第501話 鬼の棲む家(4)鬼

 僕と桂さんは、スマホを覗き込んでいた。そこに小石川夫人が通りかかる。

「ロックがかかってるなあ。暗証番号か」

「電話で話していた通りなら、壺に向かって殺すように命じた所が動画で残ってるんですよね」

「ああ。それと、錠剤をゴリゴリと粉にしていたところもな。殺人の状況証拠にはなるから、そこを足がかりにして、徹底的な捜査に入れる。これは重要だ。まさか、教師に借りたスマホが本当に役に立つとはなあ。

 今から鑑識に行って、ロックを解除してもらおう。行って来るから、後は頼む」

「はい」

 僕は桂さんに言って、顔色を変えて仏間に急ぐ夫人を横目に、悠々と玄関へ向かった。そして、ゆっくりと靴を履き、玄関を出る。

 と、仏間で感じた気配が近付いて来るのがわかった。

 首に手を伸ばして来るのをギリギリまで待って、準備していた札で拘束する。


     なに!?


「はい、捕まえた。殺人未遂の現行犯です」


     放せよ!俺は命令に従っただけだ!


「命令?誰の」


     当主の嫁だ!


「長女を殺したのも?」


     当主の嫁の命令だ!

     俺は当主夫婦の命令で動くだけだ!

     俺は小石川家の家守だからな!


 身をよじって、僕が近付ける浄力から逃れようとしている。

 背後で、ガタンと音がした。

「家守が――!?」

 小石川夫人だった。

「あ、あなた、何者?」

「強行犯係係長、それから、霊能師です」

「霊能師……」

 反対側からも、声がした。

「何事だ!?」

 小石川氏だった。

 無視して、夫人に訊く。

「笑子さんを襲わせましたね。理由は何ですか」

「理由……」

「待て。襲わせた?証拠は?小石川家の人間に、何を言ってるかわかっているんだろうな」

「わかっていますよ。勿論。

 この霊は小石川さんの命令だと言っていますが、あなたも知っていた事ですか」

「まさか、娘を。ばかな」

 夫人はキッと般若のような表情の顔を上げた。

「娘?娘だなんて思った事もない。

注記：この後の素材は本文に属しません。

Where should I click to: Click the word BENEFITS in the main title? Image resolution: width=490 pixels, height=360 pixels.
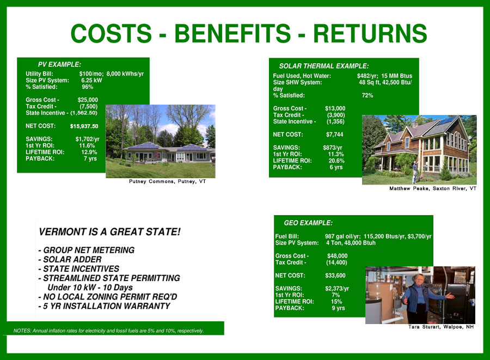click(x=232, y=33)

お母さんと呼ばれる度に虫唾が走った!」

「雅子!チッ」

 小石川さんはふらりと動いて、霊を拘束する札を引きちぎった。

「何を――!?」

「知られた。2人共、殺れ」

「あなた!?」


     命令の通りに


 霊は自由を取り戻した体で僕と夫人を見た。

 僕は呆然とする夫人の所に走った。直がいればなあ。そう、つくづく思う。


     殺す


 手を伸ばして来る。

「遅い」

 刀を出すと、余裕を持って振る。霊はアッサリと斬られ、何の手ごたえも無く消えて行った。

「弱いな」

「……」

「全部撮れた?」

 呼びかけると、玄関から桂さんが、木々の間からは黒井さんがスマホを持って現れた。2階の窓からは、下井さんが手を振る。

「小石川さんまで登場して、びっくりですよ」

 下井さんが笑い、小石川氏は蒼白になって膝を着いた。

「雅子さん、笑子さんに睡眠薬を砕いて飲ませましたか」

「言うな!」

「寝ながら歩いて事故に遭えばいいと……」

「笑子さんを襲わせましたね」

「ええ。孝信がいるから」

「小石川さん。知っていましたか」

「私は……」

「家の事なんて知らんぷりよ。どうでも良かったんでしょう。跡継ぎがいれば」

 小石川夫妻はすっかり表情がひび割れ、夫人は冷笑を小石川氏に向けた。小石川氏は、

「私は、小石川だぞ」

と言っていたが、誰も反応しないので、諦めたらしい。

「べ、弁護士だ。いや、国家公安委員長に連絡を」

とぶつぶつ言うだけだった。

「では、署で事情をお伺いします」

 そう言った時、辺りを冷たい気配が覆った。

「これは……笑子さん?」

 僕は、門から入って来てそれを眺めていた宗と笑子さんを見た。